• _Lista de tarefas_
1 – Na análise do acórdão, contra quem o Requerente intenta a intimação para a proteção de direitos, liberdades e garantias?
2 – Por favor, dê seguimento à análise do acórdão a partir do ponto em que ela termina.

• _Documento de origem_

####################

Análise ao Acórdão do STA de 10/09/2020, Processo nº 088/20.8BALSB
No acórdão em questão o
Requerente intenta uma intimação para a proteção de direitos, liberdades e
garantias contra a Presidência do Conselho de Ministros. Pede a declaração de
inconstitucionalidade, com efeitos circunscritos a si, das normas proibitivas
de ajuntamentos retiradas dos pontos 1, 2 e 8 da Resolução do Conselho de
Ministros n.º 55-A/2020 e ainda a que se encontra no 15.º do Anexo àquela; e a
condenação da Presidência do Conselho de Ministros a exercer a sua competência
relativamente às autoridades públicas no sentido de não impedirem o Requerente
e as pessoas que com ele venham a estar de exercer a sua liberdade de reunião
A Requerida (i.e., a Presidência
do Conselho de Ministros) considera que o Requerente não podia lançar mão da
intimação para a proteção de direitos, liberdades e garantias com o intuito de
obter a declaração de ilegalidade da norma com efeitos pessoais, uma vez que a
intimação apenas pode ter como “resultado” uma sentença condenatória e não pode
ser utilizado como um “meio impugnatório”.
Antes de mais importa
referir uma passagem que a Proposta de Lei n.º 92/VIII nos oferece: “a
intimação (…) trata-se de um instrumento que se procurou desenhar com uma
grande elasticidade, que o juiz deverá dosear em função da intensidade da
urgência (…)”. A intencionalidade do legislador com a intimação foi o de dar o
cumprimento à determinação contida no artigo 20º/5 da Constituição da República
Portuguesa.

####################

• _Material apresentado_
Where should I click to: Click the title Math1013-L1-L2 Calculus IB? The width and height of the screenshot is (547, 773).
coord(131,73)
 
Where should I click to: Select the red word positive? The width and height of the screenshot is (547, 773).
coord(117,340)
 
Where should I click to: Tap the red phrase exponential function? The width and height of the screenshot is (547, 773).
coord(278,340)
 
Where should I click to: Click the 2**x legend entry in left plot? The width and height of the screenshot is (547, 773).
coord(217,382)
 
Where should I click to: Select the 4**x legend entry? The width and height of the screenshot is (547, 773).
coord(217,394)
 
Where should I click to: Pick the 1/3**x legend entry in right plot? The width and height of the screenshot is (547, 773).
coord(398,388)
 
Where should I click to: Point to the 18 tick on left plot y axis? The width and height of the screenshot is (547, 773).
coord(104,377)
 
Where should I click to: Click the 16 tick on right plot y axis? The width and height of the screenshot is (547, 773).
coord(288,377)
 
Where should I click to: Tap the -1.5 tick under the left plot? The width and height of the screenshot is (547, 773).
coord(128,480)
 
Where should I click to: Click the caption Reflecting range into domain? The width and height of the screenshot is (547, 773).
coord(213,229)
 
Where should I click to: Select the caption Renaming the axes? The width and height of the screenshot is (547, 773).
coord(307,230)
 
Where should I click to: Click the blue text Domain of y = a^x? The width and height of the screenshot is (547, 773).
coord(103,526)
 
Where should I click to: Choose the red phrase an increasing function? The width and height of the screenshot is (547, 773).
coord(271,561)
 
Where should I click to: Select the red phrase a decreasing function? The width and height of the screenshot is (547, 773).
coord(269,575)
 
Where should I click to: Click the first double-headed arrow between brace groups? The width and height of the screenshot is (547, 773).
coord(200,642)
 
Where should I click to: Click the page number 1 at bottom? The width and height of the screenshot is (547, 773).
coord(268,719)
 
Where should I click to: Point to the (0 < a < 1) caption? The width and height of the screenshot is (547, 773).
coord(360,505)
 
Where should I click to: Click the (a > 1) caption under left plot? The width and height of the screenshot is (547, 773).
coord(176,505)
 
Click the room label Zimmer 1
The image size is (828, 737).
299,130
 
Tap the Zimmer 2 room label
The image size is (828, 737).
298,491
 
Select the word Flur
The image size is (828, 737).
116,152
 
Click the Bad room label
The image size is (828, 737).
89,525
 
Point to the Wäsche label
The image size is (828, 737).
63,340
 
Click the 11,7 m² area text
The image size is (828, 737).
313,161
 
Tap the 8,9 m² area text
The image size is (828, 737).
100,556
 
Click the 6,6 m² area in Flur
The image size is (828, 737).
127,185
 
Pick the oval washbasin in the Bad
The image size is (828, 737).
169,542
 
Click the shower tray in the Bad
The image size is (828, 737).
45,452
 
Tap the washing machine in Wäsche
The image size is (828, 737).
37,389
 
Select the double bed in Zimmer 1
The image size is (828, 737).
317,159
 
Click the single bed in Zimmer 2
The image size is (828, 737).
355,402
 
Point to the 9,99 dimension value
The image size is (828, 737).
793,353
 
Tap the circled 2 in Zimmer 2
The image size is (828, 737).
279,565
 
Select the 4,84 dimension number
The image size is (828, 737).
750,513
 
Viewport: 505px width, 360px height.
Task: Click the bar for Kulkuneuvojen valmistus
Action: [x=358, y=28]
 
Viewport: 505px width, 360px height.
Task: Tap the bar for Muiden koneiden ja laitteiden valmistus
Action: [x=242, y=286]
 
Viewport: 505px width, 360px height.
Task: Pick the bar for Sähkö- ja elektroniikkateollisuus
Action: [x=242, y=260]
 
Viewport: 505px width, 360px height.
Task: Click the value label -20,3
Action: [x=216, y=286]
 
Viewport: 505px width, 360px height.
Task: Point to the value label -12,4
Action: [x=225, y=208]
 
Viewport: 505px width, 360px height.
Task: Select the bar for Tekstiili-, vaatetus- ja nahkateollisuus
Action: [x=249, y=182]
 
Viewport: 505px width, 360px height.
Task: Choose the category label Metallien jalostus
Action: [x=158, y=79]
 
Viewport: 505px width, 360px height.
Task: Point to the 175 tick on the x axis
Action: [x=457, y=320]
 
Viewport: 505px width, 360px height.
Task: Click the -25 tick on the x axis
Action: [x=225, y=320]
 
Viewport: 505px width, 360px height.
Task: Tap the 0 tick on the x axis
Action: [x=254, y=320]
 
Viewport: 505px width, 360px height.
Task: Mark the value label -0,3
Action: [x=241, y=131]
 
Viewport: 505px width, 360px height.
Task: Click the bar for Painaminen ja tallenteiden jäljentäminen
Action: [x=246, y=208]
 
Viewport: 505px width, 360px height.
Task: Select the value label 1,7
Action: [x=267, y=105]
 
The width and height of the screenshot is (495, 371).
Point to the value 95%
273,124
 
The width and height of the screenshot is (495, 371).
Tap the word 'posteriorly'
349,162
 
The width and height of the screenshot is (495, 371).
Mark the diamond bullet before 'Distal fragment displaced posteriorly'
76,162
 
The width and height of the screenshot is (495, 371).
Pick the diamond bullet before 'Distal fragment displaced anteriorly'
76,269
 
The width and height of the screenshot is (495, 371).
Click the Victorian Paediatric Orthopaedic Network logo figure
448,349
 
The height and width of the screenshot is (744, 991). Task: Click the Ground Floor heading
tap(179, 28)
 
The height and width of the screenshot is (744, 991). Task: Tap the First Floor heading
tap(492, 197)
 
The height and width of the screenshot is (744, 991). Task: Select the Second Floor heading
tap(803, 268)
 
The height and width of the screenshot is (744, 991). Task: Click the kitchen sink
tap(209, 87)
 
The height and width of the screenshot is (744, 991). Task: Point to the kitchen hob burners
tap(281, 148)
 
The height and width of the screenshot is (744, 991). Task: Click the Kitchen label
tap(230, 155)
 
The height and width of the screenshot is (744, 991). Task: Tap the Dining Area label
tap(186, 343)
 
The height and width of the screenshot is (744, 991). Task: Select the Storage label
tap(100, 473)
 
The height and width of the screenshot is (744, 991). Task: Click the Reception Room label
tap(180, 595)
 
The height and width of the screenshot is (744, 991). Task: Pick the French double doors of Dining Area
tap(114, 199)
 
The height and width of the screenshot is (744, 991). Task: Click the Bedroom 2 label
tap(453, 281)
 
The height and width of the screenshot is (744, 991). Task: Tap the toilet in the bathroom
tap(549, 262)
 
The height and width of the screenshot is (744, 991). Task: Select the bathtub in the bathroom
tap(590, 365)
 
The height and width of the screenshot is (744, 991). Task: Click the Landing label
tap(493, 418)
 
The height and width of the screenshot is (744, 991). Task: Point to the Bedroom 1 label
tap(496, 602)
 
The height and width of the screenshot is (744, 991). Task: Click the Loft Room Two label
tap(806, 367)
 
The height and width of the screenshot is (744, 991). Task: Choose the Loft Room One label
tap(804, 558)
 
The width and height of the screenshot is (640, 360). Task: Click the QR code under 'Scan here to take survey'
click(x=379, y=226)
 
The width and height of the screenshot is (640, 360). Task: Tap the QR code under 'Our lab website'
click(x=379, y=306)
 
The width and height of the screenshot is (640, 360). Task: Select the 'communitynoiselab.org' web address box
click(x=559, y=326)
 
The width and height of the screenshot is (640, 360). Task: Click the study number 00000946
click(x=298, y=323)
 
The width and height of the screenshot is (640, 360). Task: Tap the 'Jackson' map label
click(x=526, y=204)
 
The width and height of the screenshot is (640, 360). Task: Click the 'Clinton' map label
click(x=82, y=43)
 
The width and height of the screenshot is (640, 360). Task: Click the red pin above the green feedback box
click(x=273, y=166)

####################

• _Tarefas resolvidas_
1 – Contra a Presidência do Conselho de Ministros.

2 –
Não obstante, o
processo de intimação para proteção de direitos, liberdades e garantias está
consagrado no artigo 109º CPTA e exige a reunião de certos pressupostos para
ser admissível.
Assim, e considerando
os factos desta ação judicial, torna-se necessário que a providência judiciária
requerida se destine a proteger um direito, liberdade ou garantia. No caso, o
Requerente enuncia o seu pedido através de declaração de ilegalidade por inconstitucionalidade
por efeitos pessoais para as “normas” de “proibição de ajuntamentos de mais de
10 ou 20 pessoas em espaço público”, que entende violar o seu direito fundamental
de reunião (artigo 45º CRP).
É necessário também que
o pedido se refira à imposição duma conduta positiva ou negativa à
administração ou a particulares. Foi feito, em pedido autónomo, o pedido de
condenação da presidência do Conselho de Ministros a exercer a sua competência
relativamente às forças policiais e demais entidades públicas no sentido de não
impedirem o Requerido e as pessoas que com ele estejam reunidas de exercer
plenamente a sua liberdade jus fundamental de reunião. Este, como dito pelo
Tribunal, é inútil.
O primeiro pedido consiste
na inconstitucionalidade das normas proibitivas de ajuntamentos dos pontos 1, 2
e 8 da Resolução do Conselho de Ministros 55-A/2020 e 15 do seu Anexo e normas
análogas posteriores aprovadas. Ora, o segundo pedido não tem autonomia
relativamente ao efeito do caso julgado do primeiro. Destarte, verifica-se o
preenchimento deste segundo pressuposto.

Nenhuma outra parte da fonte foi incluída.